According to the Bureau of Labor Statistics, at the national level, 88.6% of construction workers identify as White, while 30% are Hispanic or Latino, a measure of ethnicity, not race.
The CCA's lawsuit argues that "up to half of the employees in the construction industry are vaccine hesitant — not because, as may be argued, they have some political opposition, but because the construction industry is largely made up of communities of color who are vaccine hesitant due to mistrust of the government."
A labor issue
Milo said the mandate effectively requires companies to fire hard-to-replace workers who aren't vaccinated. "If we lose any workers due to these vaccine mandates, there's nobody to replace them," Milo said. "We're going to have to figure out how to do projects, which is going to increase costs of projects. It's going to increase the time that it's going to take to do these projects."
The lawsuit represents a tangible pushback on vaccine mandates in construction, which larger construction associations have also raised concerns about. But it also represents the fine line construction firms must walk while encouraging workers to get vaccinated, while at the same time lobbying against vaccine mandates.

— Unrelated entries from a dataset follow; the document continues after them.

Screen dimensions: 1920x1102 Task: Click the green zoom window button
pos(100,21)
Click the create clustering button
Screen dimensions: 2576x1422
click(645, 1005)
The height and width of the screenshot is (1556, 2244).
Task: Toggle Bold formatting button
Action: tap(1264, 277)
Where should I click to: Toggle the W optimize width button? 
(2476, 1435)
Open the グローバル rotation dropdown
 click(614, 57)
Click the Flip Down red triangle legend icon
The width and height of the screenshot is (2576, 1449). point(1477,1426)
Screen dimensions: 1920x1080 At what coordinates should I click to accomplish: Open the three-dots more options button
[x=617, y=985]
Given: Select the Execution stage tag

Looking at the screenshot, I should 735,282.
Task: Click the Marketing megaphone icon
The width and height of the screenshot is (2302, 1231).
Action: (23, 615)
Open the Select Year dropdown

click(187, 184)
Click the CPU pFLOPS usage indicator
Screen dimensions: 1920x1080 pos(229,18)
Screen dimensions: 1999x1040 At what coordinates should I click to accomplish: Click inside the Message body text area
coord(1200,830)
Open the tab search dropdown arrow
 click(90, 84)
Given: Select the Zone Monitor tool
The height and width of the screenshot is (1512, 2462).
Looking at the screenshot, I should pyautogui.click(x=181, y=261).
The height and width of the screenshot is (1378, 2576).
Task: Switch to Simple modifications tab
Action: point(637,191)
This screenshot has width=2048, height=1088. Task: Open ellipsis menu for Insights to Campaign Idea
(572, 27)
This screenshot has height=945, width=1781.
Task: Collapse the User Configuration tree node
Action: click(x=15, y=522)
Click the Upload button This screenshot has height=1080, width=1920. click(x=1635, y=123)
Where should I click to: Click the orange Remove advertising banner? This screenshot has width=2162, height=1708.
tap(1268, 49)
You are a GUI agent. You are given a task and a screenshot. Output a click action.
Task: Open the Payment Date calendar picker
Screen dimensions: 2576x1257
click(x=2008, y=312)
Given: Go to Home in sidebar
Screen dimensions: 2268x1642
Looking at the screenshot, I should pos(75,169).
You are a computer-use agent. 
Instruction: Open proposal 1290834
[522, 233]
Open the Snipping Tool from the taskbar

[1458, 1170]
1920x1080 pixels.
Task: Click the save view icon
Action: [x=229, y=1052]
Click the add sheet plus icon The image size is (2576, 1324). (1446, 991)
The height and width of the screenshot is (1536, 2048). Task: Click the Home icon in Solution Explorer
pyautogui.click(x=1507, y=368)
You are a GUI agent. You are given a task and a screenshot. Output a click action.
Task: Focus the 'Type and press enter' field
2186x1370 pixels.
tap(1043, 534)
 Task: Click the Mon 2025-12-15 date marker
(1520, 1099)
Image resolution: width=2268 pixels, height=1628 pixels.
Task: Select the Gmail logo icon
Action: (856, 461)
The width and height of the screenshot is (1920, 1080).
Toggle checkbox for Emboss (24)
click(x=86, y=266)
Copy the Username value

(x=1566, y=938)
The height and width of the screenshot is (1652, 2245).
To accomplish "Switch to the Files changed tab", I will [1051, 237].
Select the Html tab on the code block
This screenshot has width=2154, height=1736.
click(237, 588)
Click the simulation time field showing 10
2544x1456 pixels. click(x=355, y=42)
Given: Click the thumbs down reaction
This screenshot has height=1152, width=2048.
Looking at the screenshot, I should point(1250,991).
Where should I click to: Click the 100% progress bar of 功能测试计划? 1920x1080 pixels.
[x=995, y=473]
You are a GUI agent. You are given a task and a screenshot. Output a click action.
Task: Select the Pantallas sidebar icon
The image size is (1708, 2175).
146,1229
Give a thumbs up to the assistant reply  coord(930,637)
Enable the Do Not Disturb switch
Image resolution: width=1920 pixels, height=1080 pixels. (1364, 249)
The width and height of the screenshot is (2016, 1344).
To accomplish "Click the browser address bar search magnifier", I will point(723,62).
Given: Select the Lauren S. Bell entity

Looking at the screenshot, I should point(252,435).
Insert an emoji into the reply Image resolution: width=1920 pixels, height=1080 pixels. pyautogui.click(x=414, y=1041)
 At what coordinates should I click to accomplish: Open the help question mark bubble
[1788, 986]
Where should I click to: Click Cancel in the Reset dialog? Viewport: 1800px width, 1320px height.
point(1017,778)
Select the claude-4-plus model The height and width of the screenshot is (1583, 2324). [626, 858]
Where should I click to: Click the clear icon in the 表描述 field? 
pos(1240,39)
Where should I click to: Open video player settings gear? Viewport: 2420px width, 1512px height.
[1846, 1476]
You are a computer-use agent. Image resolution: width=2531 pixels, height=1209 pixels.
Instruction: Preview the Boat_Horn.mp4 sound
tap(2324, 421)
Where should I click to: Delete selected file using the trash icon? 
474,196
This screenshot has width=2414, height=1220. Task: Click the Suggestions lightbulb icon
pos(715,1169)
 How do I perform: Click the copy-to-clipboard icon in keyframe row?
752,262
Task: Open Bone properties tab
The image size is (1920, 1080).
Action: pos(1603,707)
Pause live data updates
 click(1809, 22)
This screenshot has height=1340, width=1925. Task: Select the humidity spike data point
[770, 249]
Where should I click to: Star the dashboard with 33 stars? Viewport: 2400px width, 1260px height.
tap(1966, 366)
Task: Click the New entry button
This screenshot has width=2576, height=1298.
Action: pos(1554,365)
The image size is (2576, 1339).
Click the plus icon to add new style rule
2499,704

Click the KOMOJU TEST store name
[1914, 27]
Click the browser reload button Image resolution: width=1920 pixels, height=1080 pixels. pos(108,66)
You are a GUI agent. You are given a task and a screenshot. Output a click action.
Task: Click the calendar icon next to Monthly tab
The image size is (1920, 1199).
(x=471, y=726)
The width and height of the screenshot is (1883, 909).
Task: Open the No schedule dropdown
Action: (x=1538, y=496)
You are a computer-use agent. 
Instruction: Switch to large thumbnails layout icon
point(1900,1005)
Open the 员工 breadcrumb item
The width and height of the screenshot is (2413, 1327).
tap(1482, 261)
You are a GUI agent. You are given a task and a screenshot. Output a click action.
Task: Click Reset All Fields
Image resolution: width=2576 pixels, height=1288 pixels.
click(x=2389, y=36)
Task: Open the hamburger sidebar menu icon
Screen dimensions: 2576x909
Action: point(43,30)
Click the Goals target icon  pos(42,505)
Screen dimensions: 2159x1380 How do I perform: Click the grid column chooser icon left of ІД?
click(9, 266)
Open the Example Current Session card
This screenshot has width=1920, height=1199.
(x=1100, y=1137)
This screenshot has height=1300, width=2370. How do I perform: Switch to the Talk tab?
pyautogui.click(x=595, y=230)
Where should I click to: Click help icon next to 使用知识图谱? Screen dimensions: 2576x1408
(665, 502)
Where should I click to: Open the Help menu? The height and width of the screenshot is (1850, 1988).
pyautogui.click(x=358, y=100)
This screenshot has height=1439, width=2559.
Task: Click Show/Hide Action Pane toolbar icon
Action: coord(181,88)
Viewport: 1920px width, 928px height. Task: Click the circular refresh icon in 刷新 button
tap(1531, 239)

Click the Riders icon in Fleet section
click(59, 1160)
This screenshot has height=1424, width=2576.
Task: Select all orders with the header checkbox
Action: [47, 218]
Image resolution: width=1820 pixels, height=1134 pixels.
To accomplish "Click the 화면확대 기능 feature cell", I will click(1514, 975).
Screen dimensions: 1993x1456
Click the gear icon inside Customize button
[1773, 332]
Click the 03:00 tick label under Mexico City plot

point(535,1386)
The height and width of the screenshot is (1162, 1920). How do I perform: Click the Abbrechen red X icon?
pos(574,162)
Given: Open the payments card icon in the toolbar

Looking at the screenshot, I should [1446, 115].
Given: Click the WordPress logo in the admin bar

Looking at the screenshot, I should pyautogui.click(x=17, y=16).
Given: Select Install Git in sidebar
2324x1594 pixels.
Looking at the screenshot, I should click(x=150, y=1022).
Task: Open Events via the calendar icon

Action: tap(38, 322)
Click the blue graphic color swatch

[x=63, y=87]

For example, the Associated Builders and Contractors reacted to OSHA's forthcoming Emergency Temporary Standard focused on COVID-19 vaccinations for workers.
“Despite the efforts of a range of stakeholders, vaccine hesitancy remains an ongoing, complicated reality in countless industries," said Ben Brubeck, ABC vice president of regulatory, labor and state affairs, in a statement. "How the ETS is crafted will have significant, lasting impacts by driving workers away from larger firms and disrupting construction projects without raising the vaccination rate."
Neither the ABC, nor the Associated General Contractors of America's Colorado chapter, which have also advocated for construction workers to get vaccinated, were parties to the Colorado lawsuit.
Vaccine hesitancy isn't limited to the U.S. construction industry. In Australia, the government recently shut down Melbourne construction sites when demonstrations against vaccine mandates for construction workers turned violent.